[Exercise description] For each line of the listing, output an exact copy.

[Available data]
* * * * *

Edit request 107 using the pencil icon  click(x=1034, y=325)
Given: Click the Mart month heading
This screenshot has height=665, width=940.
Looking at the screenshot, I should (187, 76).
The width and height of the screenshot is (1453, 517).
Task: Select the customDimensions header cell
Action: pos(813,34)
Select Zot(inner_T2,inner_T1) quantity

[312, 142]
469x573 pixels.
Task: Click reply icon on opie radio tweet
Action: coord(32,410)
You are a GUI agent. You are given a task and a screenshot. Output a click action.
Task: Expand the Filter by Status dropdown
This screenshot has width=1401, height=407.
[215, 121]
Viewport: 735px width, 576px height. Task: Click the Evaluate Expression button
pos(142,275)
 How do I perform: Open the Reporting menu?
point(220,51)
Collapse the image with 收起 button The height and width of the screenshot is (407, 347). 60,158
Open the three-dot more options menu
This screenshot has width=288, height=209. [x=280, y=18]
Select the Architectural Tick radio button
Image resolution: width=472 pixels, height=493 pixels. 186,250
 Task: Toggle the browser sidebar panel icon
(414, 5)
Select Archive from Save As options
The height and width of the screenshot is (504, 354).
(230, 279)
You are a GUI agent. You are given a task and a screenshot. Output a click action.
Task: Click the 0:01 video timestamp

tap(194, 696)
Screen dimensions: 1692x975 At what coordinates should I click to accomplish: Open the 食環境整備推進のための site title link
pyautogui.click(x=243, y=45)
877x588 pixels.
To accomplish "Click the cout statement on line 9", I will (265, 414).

* * * * *

[Solution]
Edit request 107 using the pencil icon  click(x=1034, y=325)
Given: Click the Mart month heading
This screenshot has height=665, width=940.
Looking at the screenshot, I should (187, 76).
The width and height of the screenshot is (1453, 517).
Task: Select the customDimensions header cell
Action: pos(813,34)
Select Zot(inner_T2,inner_T1) quantity

[312, 142]
469x573 pixels.
Task: Click reply icon on opie radio tweet
Action: coord(32,410)
You are a GUI agent. You are given a task and a screenshot. Output a click action.
Task: Expand the Filter by Status dropdown
This screenshot has width=1401, height=407.
[215, 121]
Viewport: 735px width, 576px height. Task: Click the Evaluate Expression button
pos(142,275)
 How do I perform: Open the Reporting menu?
point(220,51)
Collapse the image with 收起 button The height and width of the screenshot is (407, 347). 60,158
Open the three-dot more options menu
This screenshot has width=288, height=209. [x=280, y=18]
Select the Architectural Tick radio button
Image resolution: width=472 pixels, height=493 pixels. 186,250
 Task: Toggle the browser sidebar panel icon
(414, 5)
Select Archive from Save As options
The height and width of the screenshot is (504, 354).
(230, 279)
You are a GUI agent. You are given a task and a screenshot. Output a click action.
Task: Click the 0:01 video timestamp

tap(194, 696)
Screen dimensions: 1692x975 At what coordinates should I click to accomplish: Open the 食環境整備推進のための site title link
pyautogui.click(x=243, y=45)
877x588 pixels.
To accomplish "Click the cout statement on line 9", I will (265, 414).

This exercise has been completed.